Collected data:
++++++++

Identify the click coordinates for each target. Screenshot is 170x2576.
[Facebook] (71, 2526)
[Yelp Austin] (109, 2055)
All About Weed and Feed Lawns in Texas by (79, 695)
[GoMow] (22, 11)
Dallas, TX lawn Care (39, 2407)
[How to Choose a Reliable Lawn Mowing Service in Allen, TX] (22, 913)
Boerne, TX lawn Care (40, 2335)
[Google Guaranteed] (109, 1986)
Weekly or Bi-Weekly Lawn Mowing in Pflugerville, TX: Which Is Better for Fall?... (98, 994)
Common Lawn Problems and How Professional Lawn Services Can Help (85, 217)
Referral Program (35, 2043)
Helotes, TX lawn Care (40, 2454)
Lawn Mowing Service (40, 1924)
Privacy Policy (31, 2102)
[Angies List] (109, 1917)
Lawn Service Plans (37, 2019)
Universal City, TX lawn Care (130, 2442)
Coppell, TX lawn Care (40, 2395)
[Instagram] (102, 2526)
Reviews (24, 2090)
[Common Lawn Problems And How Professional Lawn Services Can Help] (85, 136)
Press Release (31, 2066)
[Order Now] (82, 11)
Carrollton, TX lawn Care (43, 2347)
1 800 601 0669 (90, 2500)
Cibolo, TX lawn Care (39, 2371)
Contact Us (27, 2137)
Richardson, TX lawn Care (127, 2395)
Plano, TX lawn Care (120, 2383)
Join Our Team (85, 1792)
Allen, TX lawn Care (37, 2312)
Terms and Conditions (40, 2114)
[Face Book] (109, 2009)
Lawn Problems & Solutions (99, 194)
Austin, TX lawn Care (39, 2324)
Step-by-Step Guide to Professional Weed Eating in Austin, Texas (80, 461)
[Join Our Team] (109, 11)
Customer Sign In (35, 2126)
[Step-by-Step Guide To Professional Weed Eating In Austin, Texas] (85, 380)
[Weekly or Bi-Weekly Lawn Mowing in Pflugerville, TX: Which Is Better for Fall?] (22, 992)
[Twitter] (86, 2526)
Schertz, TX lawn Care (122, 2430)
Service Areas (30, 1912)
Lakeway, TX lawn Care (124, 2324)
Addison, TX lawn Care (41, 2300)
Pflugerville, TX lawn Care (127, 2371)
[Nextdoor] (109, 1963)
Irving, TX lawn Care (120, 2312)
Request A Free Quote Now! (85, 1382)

++++++++

**Required work:** Reproduce every single entry above exactly.

**Problem solution:**
Identify the click coordinates for each target. Screenshot is 170x2576.
[Facebook] (71, 2526)
[Yelp Austin] (109, 2055)
All About Weed and Feed Lawns in Texas by (79, 695)
[GoMow] (22, 11)
Dallas, TX lawn Care (39, 2407)
[How to Choose a Reliable Lawn Mowing Service in Allen, TX] (22, 913)
Boerne, TX lawn Care (40, 2335)
[Google Guaranteed] (109, 1986)
Weekly or Bi-Weekly Lawn Mowing in Pflugerville, TX: Which Is Better for Fall?... (98, 994)
Common Lawn Problems and How Professional Lawn Services Can Help (85, 217)
Referral Program (35, 2043)
Helotes, TX lawn Care (40, 2454)
Lawn Mowing Service (40, 1924)
Privacy Policy (31, 2102)
[Angies List] (109, 1917)
Lawn Service Plans (37, 2019)
Universal City, TX lawn Care (130, 2442)
Coppell, TX lawn Care (40, 2395)
[Instagram] (102, 2526)
Reviews (24, 2090)
[Common Lawn Problems And How Professional Lawn Services Can Help] (85, 136)
Press Release (31, 2066)
[Order Now] (82, 11)
Carrollton, TX lawn Care (43, 2347)
1 800 601 0669 (90, 2500)
Cibolo, TX lawn Care (39, 2371)
Contact Us (27, 2137)
Richardson, TX lawn Care (127, 2395)
Plano, TX lawn Care (120, 2383)
Join Our Team (85, 1792)
Allen, TX lawn Care (37, 2312)
Terms and Conditions (40, 2114)
[Face Book] (109, 2009)
Lawn Problems & Solutions (99, 194)
Austin, TX lawn Care (39, 2324)
Step-by-Step Guide to Professional Weed Eating in Austin, Texas (80, 461)
[Join Our Team] (109, 11)
Customer Sign In (35, 2126)
[Step-by-Step Guide To Professional Weed Eating In Austin, Texas] (85, 380)
[Weekly or Bi-Weekly Lawn Mowing in Pflugerville, TX: Which Is Better for Fall?] (22, 992)
[Twitter] (86, 2526)
Schertz, TX lawn Care (122, 2430)
Service Areas (30, 1912)
Lakeway, TX lawn Care (124, 2324)
Addison, TX lawn Care (41, 2300)
Pflugerville, TX lawn Care (127, 2371)
[Nextdoor] (109, 1963)
Irving, TX lawn Care (120, 2312)
Request A Free Quote Now! (85, 1382)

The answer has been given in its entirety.